President Donald Trump said Wednesday he would “love to fire” Federal Reserve Chairman Jerome Powell, whom he has long criticized for what he sees as a failure to cut interest rates fast enough.
Trump blasted Powell, without mentioning his name, at the U.S.-Saudi Arabia Investment Forum in Washington on Wednesday, telling Treasury Secretary Scott Bessent that Powell “needs to work on” him.
“Mortgage rates are down despite the Fed. I mean, Scott, you got to work on this guy. He’s got some real mental problems. No, he has something wrong with him,” Trump said.
“I’ll be honest, I’d love to fire his ass. He should be fired. Guy’s grossly incompetent,” he added.
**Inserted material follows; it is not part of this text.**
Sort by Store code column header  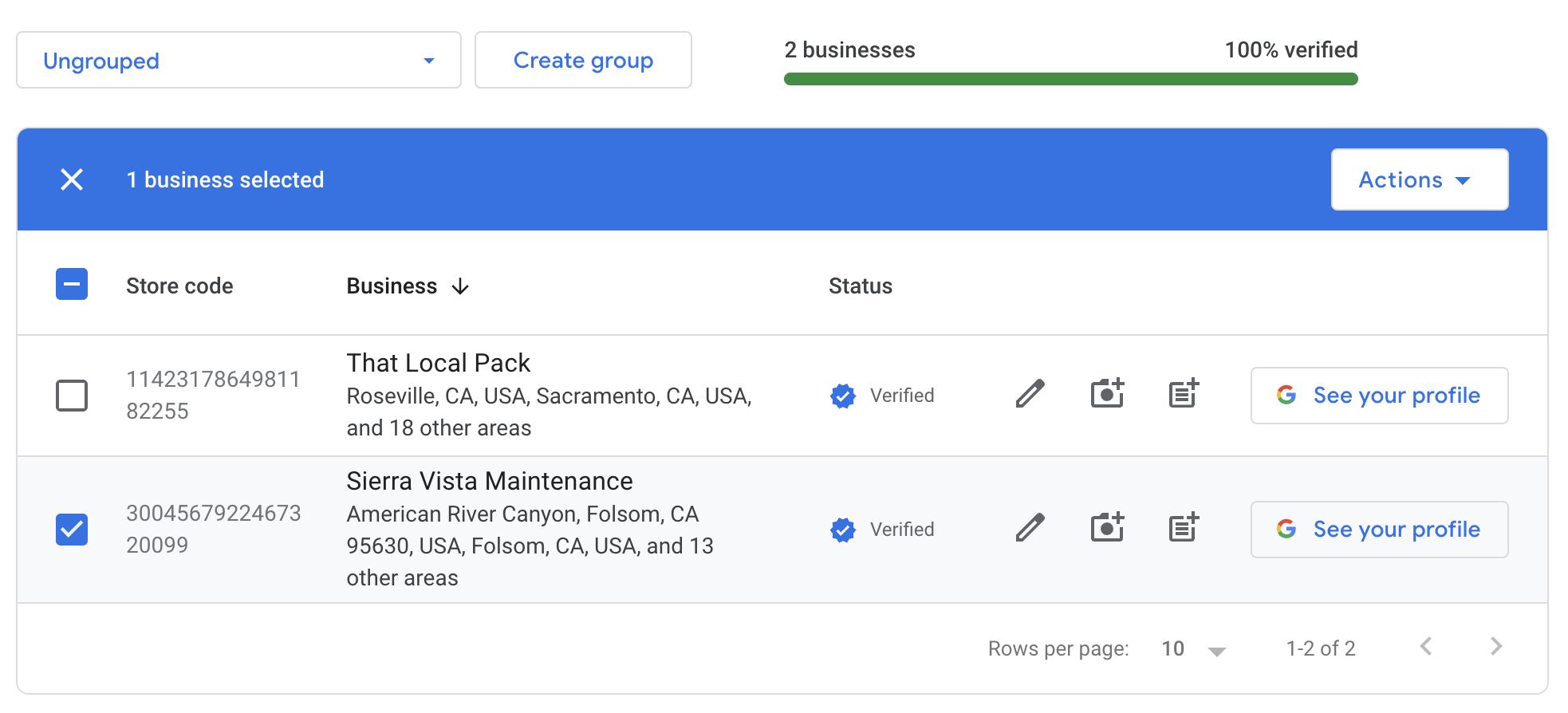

The Federal Reserve cut rates by a quarter percent or 25 basis points in September and October, after months of pressure from Trump, who nicknamed Powell “Too Late” earlier this year. As Breitbart News Economics Editor John Carney noted, the Federal Reserve was misled by its fear of the Trump tariffs, citing a historical study from the San Francisco Federal Reserve Bank:
A typical large tariff hike—roughly a four percentage-point rise in the average tariff rate—shows up in the pre-World War II historical record as associated with about two percentage points less inflation and one percentage point more unemployment. The authors of the paper admit that they do not know exactly how this works but note that it is akin to what you would expect from a decline in demand.
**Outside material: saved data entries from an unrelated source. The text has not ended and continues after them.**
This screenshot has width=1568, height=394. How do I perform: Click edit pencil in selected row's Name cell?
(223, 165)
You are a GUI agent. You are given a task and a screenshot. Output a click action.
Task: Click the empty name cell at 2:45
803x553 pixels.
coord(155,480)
That is the opposite of what the Federal Reserve told itself about tariffs in 2025.
To understand how consequential this misreading is, start with a simple principle: when policymakers get the sign of an economic shock wrong, when they mistake its direction, they naturally respond in the wrong direction too.
Trump also blasted Powell for cost overruns at the Fed, as he did when he was on Powell’s turf touring construction over the summer. He said Wednesday Powell should be sued for the overruns. Trump said in July that the project, which initially had an estimated price tag of $1.9 billion in 2021 according to Fortune, ballooned to $3.1 billion, and on Wednesday, he put the cost at $4 billion.
“I’m building a ballroom that’s going to cost a tiny fraction of that, and it’s bigger than the whole thing put together,” he added.